Okuma Metni:
<<<<

Türküler Yanmaz, Türküler Susmaz…

 

 

Bir türküsünde o binlerce yıllık efsane sesiyle;

 

Aşağıdan gelen telli turnalar,

İçinizde telli turnam yok benim.

Yarandan yoldaştan soran olursa,

Yine sol yanımda derdim çok benim… demişti Hasret GÜLTEKİN.

 

 

 

Kendisi gibi onlarca aydınlık yürekle birlikte insanlığın yüz karası bir vahşetle öldürüldükten sonra binlerce sevdalısının bunu ve başka türkülerini Onlar’ın ardından söyleyeceklerini ne bilirdi? Kardeşliğin topraklarında insanı diri diri yakabilecek kadar iğrenç,  hiçbir aklın almayacağı bir nefretin yeşerebileceğini taş atana gül atan gül yüzlü sunalar nereden bilebilirlerdi?

>>>>

Alıştırma 1:
Kayıtlardaki "This screenshot has height=1920, width=1080." ifadesinin geçtiği satırdan "button adjacent to" ifadesinin geçtiği satıra kadar, bu iki satır da dahil, her şeyi hiç değiştirmeden alıntıla.
Metinle kayıtlar arasında hiçbir bağ yok.

Verilen Bilgiler:
<<<<

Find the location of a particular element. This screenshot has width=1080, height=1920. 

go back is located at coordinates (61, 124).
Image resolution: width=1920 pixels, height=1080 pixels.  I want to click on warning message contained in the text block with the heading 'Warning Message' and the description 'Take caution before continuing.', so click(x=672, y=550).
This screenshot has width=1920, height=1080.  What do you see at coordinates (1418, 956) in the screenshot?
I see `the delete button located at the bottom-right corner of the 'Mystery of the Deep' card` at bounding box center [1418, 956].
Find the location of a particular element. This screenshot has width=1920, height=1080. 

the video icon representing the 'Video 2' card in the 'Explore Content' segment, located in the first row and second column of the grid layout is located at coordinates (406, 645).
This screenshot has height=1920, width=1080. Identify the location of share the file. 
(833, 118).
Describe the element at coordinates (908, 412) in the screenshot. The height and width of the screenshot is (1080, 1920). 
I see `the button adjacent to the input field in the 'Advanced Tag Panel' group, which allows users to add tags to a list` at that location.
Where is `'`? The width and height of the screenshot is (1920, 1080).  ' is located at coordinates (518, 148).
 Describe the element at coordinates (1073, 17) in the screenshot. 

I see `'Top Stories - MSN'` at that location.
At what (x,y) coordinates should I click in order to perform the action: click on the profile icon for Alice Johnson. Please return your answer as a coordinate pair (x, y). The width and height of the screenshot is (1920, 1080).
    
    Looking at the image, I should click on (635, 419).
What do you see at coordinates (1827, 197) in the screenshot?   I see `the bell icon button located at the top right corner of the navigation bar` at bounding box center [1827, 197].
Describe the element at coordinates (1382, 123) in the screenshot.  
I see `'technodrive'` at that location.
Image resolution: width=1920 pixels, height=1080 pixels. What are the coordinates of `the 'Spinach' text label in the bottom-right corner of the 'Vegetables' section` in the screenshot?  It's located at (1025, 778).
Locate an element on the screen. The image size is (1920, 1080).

>>>>

Alıştırma 2:
Türküler üzerine yazılmış okuma metninde "Yarandan yoldaştan soran" sözlerinden "sunalar nereden bilebilirlerdi?" sözlerine kadar ne varsa hiç değiştirmeden yaz.

Cevap 1:
This screenshot has height=1920, width=1080. Identify the location of share the file. 
(833, 118).
Describe the element at coordinates (908, 412) in the screenshot. The height and width of the screenshot is (1080, 1920). 
I see `the button adjacent to the input field in the 'Advanced Tag Panel' group, which allows users to add tags to a list` at that location.

Cevap 2:
Yarandan yoldaştan soran olursa,

Yine sol yanımda derdim çok benim… demişti Hasret GÜLTEKİN.

 

 

 

Kendisi gibi onlarca aydınlık yürekle birlikte insanlığın yüz karası bir vahşetle öldürüldükten sonra binlerce sevdalısının bunu ve başka türkülerini Onlar’ın ardından söyleyeceklerini ne bilirdi? Kardeşliğin topraklarında insanı diri diri yakabilecek kadar iğrenç,  hiçbir aklın almayacağı bir nefretin yeşerebileceğini taş atana gül atan gül yüzlü sunalar nereden bilebilirlerdi?